A performance analysis of an irreversible regenerative magnetohydrodynamic (MHD) power cycle operating at maximum power for a constant-velocity and a constant-Mach-number type of MHD generator has been carried out. The obtained results are evaluated together with the results of performance analysis at maximum thermal efficiency, and thus the upper and lower bounds of the optimal operating region in terms of power and thermal efficiency are determined. The considered MHD power cycle model includes irreversibilities coming from the electrical losses at the MHD generator, frictions at the compressor and pressure losses in the heater, the cooler and the regenerator. The effects of these major irreversibilities and regeneration application on the general and optimal performance are investigated. The analysis presented in this study may provide a theoretical basis for the optimal design and operating conditions for regenerative MHD power cycles.

Analysis of the static response of cross-ply simply supported plates and shells based on a higher-order theory

The boundary-discontinuous double Fourier series-based solution methodology is used to solve the problem of higher-order shear deformation of cross-ply plates and doubly curved panels, which are characterized by a system of five highly coupled linear partial differential equations with mixed-type simply supported boundary conditions prescribed at all four their edges. The present solution is related to a number of unsolved boundary-value problems and can serve as a tool in particular for early design stages and for benchmark comparisons and verifications of numerical results. The analytical results obtained are compared with finite-element calculations, and a good agreement is found to exist between them.

Higher order theory based Fourier analysis of cross-ply plates and doubly curved panels

An analytical solution to the static analysis of a general cross-ply finite-dimensional doubly curved panel of rectangular plan-form, modeled using a higher order shear deformation theory, is presented. A solution methodology, based on boundary-discontinuous generalized double Fourier series approach is used to solve a system of five highly coupled linear partial differential equations, generated by the higher order-based laminated shell analysis, with the fully clamped type 4 (C4) boundary condition prescribed on two opposite edges, while the remaining two edges are subjected to the simply supported type 4 (SS4) constraint. The numerical accuracy of the solution is ascertained by studying the convergence characteristics of the deflection and moment of a cross-ply spherical panel, and also by comparison with the available results in literature. Additional comparisons were made with the finite element counterparts using commercially available software for distributed load. Hitherto unavailable important numerical results presented include sensitivity of the predicted response quantities of interest to shell geometry (cylindrical and spherical), lamination, lamina material property, thickness and membrane effects as well as their interactions.

Levy-Type Boundary Fourier Analysis of Thick Cross-Ply Panels with Negative Gaussian Curvature

A boundary-discontinuous generalized double Fourier-series-based solution to the problem of deformation of a finite-dimensional general cross-ply thick, doubly curved panel with negative Gaussian curvature and of rectangular planform, modeled using a higher-order shear deformation theory, is presented.

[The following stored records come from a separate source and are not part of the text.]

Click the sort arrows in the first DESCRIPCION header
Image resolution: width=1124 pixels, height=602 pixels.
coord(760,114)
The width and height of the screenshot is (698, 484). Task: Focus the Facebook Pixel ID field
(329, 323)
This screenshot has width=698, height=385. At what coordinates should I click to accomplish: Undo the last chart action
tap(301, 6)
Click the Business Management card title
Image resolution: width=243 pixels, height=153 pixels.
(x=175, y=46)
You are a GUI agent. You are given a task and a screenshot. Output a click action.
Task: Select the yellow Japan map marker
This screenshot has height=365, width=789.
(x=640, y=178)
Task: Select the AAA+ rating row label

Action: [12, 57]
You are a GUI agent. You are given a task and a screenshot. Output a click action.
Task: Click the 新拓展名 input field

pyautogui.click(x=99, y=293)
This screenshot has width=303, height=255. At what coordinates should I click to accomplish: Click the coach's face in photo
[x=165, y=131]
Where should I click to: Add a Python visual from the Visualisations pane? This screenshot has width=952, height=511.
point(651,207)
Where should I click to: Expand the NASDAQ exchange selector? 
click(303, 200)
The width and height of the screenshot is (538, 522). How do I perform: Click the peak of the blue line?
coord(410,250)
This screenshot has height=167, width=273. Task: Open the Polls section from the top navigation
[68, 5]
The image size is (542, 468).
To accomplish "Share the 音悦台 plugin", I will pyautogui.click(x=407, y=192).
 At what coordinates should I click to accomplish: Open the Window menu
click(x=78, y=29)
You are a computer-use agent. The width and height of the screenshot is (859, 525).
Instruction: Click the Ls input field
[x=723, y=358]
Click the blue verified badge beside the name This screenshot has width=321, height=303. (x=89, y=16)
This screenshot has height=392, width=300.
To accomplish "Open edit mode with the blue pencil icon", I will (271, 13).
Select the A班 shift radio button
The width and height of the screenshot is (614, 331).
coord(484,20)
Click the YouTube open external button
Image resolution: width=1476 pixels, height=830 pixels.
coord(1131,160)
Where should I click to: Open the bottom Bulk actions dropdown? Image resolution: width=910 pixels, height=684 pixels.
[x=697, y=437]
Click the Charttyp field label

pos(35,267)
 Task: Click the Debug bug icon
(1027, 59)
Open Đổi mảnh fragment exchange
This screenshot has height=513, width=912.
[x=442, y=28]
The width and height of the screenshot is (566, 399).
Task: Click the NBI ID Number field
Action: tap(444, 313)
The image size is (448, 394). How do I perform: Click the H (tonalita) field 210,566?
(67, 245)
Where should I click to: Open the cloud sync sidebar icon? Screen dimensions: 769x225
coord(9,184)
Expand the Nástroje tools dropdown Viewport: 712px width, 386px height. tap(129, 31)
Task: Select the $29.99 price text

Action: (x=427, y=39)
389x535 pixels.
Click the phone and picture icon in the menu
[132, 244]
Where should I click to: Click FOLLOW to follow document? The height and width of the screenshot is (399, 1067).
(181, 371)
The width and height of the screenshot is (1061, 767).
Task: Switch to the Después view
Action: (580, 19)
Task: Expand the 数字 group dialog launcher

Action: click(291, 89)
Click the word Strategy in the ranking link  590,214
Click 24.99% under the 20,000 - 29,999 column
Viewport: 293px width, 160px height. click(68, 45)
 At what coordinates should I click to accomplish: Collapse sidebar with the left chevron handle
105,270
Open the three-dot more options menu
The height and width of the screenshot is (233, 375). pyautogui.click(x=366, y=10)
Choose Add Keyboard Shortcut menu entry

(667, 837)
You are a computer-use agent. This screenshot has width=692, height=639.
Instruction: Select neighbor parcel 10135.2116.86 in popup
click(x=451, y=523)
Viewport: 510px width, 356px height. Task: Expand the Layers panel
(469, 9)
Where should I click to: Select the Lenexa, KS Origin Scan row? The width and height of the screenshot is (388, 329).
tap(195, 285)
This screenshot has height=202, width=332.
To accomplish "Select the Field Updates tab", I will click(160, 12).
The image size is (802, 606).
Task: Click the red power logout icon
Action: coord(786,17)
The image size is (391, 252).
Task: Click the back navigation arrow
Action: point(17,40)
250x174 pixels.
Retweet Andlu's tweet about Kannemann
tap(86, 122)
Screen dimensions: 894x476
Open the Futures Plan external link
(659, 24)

This spectral method is used to solve a system of five highly coupled, linear partial differential equations, generated by the higher-order shear deformation theory-based laminated shell analysis, with the simply supported of type 2 boundary condition prescribed on two opposite edges, whereas the remaining two edges are subjected to the simply supported of type 3 constraint. The hitherto unavailable important numerical results presented include sensitivity of the predicted response quantities of interest to shell geometry (negative or positive Gaussian curvature), lamination and thickness effects, as well as their interactions.